[Exercise requirements] Only the lines below between the ones containing "For every named" and "[X] (145, 2246)", inclusive, are to be reproduced, each exactly as it stands.

----- Given records -----

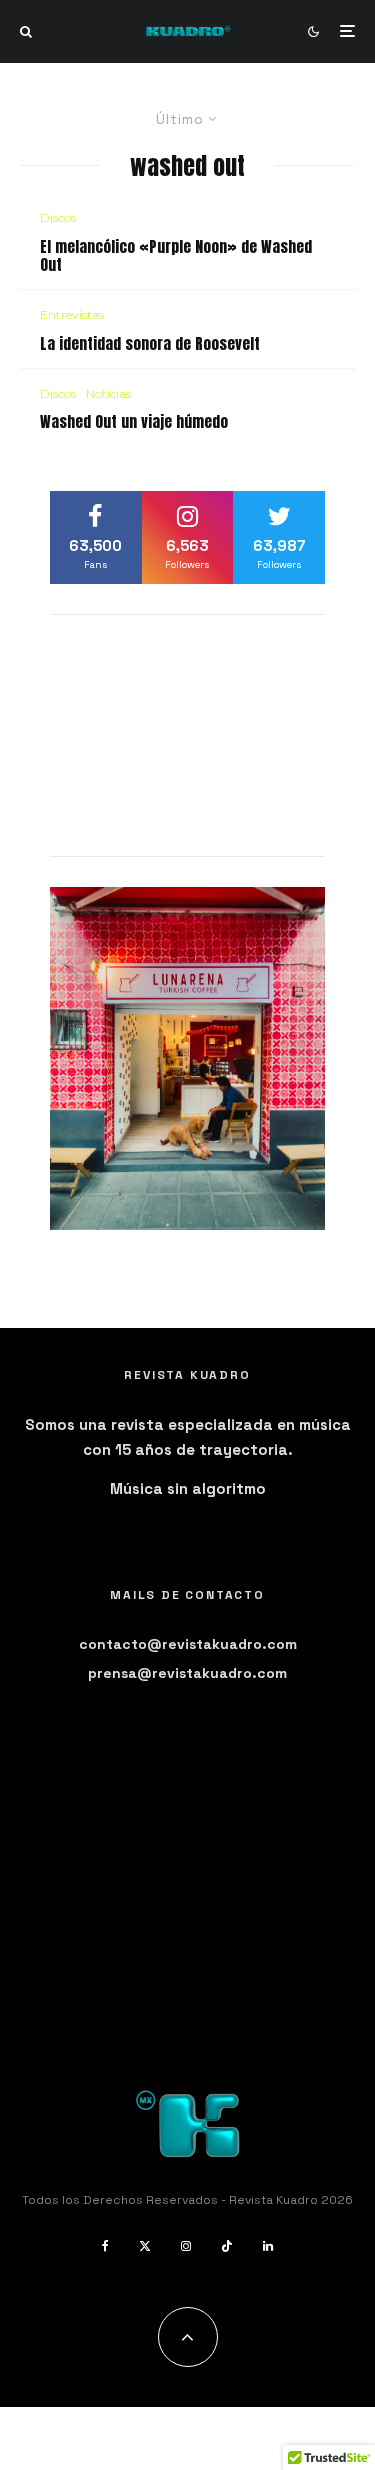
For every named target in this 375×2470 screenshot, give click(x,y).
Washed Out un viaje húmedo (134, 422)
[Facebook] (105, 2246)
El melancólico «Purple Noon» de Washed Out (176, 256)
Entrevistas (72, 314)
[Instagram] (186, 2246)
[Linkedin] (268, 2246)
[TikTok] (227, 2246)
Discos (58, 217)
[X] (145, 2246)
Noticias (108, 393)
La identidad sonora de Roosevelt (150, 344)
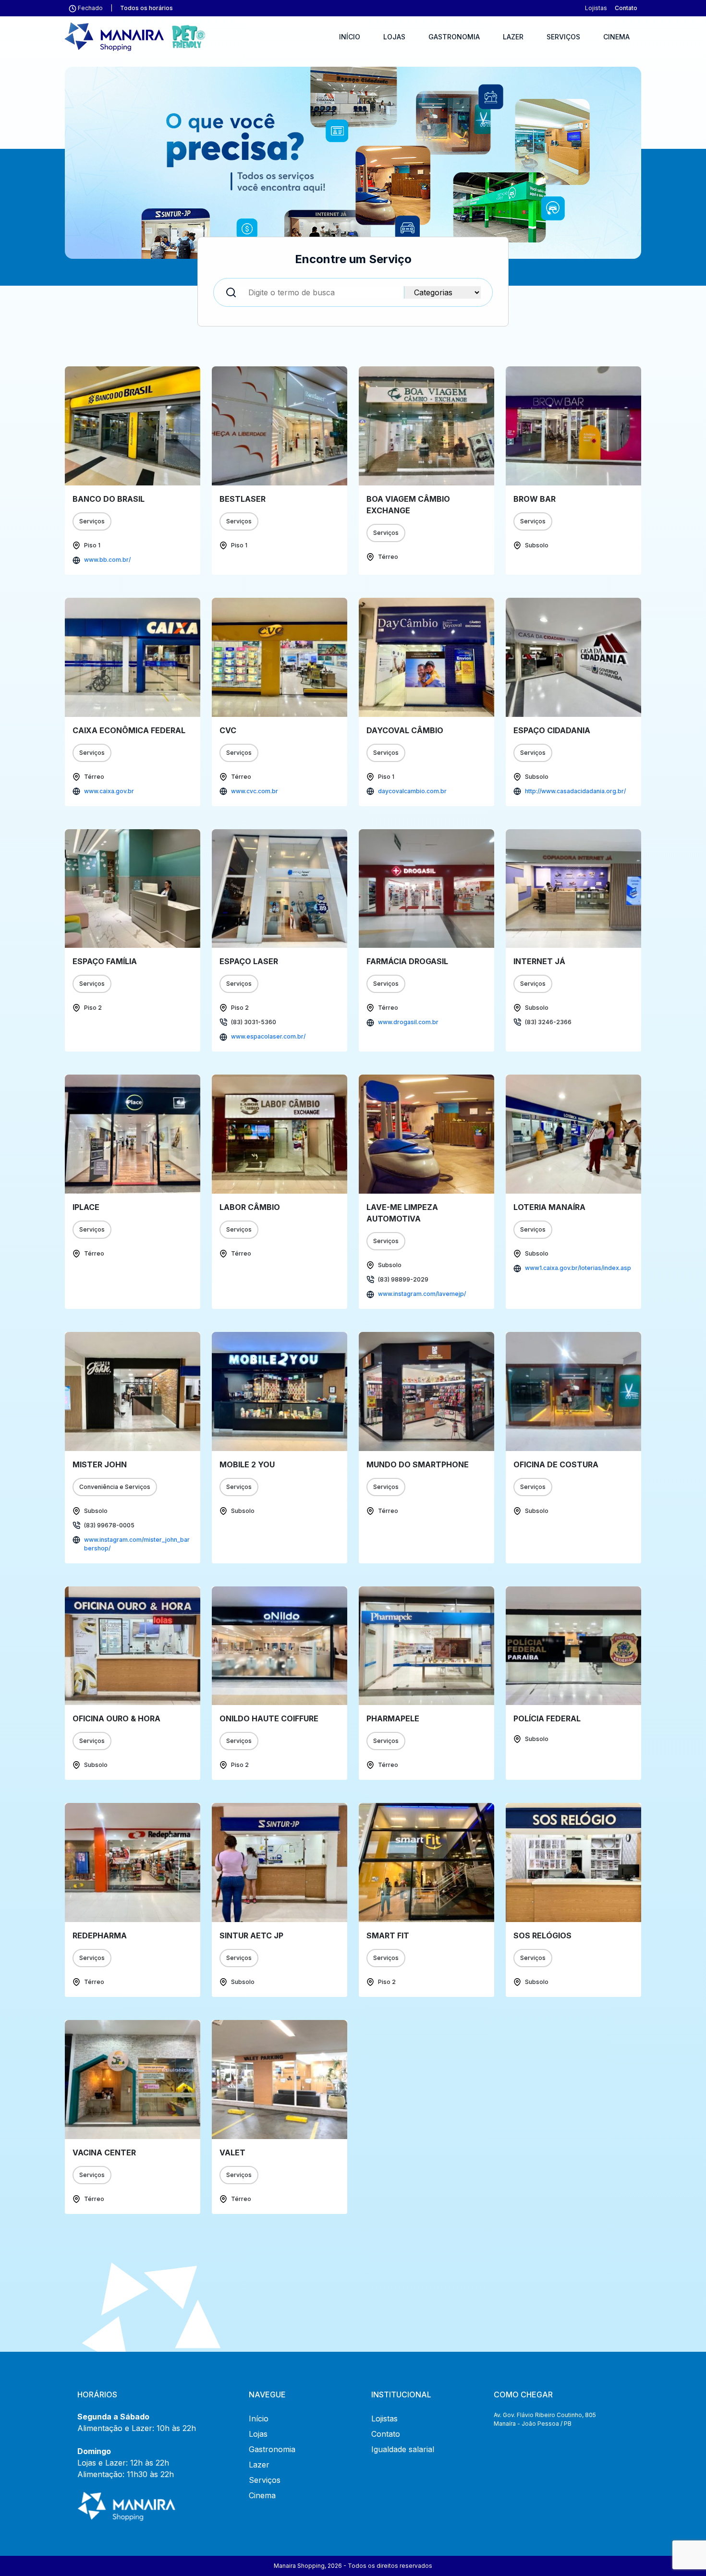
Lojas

-----
----- Given records -----

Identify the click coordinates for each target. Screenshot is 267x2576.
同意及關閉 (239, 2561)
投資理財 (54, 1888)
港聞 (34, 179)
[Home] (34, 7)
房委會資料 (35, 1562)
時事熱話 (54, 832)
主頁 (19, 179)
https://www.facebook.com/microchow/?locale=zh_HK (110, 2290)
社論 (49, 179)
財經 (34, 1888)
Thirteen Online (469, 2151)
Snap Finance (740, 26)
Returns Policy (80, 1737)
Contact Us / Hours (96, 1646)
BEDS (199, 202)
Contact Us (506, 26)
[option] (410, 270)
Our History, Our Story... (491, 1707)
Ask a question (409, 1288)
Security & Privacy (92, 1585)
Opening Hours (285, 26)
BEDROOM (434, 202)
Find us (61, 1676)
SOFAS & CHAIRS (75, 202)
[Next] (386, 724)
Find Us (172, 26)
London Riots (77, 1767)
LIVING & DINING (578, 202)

-----

[Solution to the problem]
For every named target in this 375×2470 screenshot, give click(x,y).
Washed Out un viaje húmedo (134, 422)
[Facebook] (105, 2246)
El melancólico «Purple Noon» de Washed Out (176, 256)
Entrevistas (72, 314)
[Instagram] (186, 2246)
[Linkedin] (268, 2246)
[TikTok] (227, 2246)
Discos (58, 217)
[X] (145, 2246)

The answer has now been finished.